=== Records drawn from a dataset ===
<<<<
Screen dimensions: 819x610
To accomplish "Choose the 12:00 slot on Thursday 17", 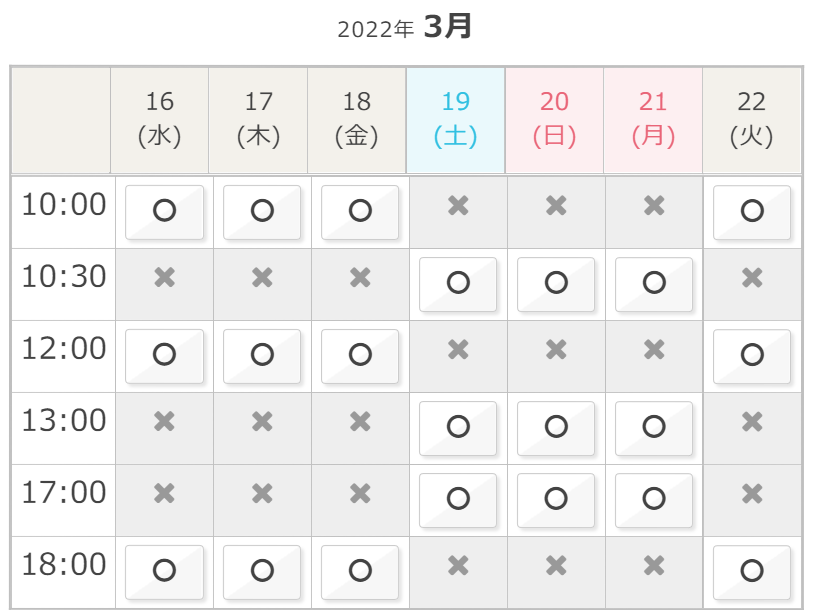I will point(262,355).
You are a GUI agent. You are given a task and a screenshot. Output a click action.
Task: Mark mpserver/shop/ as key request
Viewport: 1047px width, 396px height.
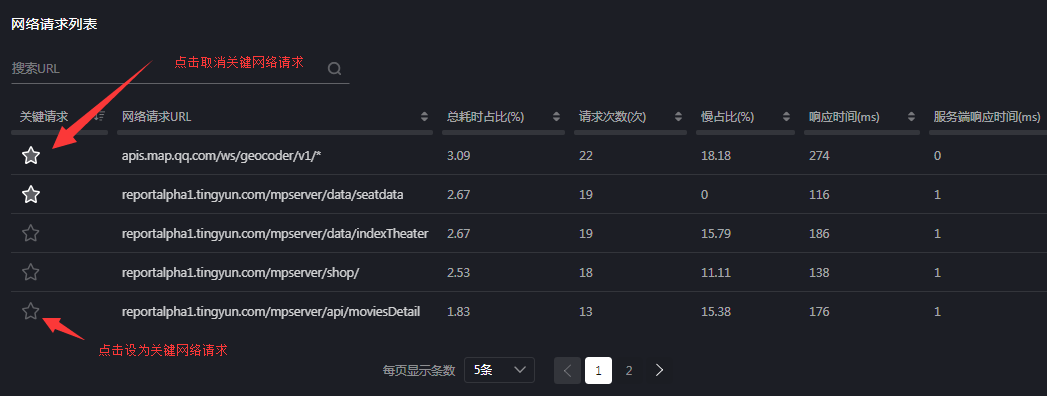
>>>>
=== TASK ITEM ===
Return nothing except the lines from the one containing "You are a GUI" through the final line of the data, copied exactly. Leave out all pictures.

=== SOLUTION ===
You are a GUI agent. You are given a task and a screenshot. Output a click action.
Task: Mark mpserver/shop/ as key request
Viewport: 1047px width, 396px height.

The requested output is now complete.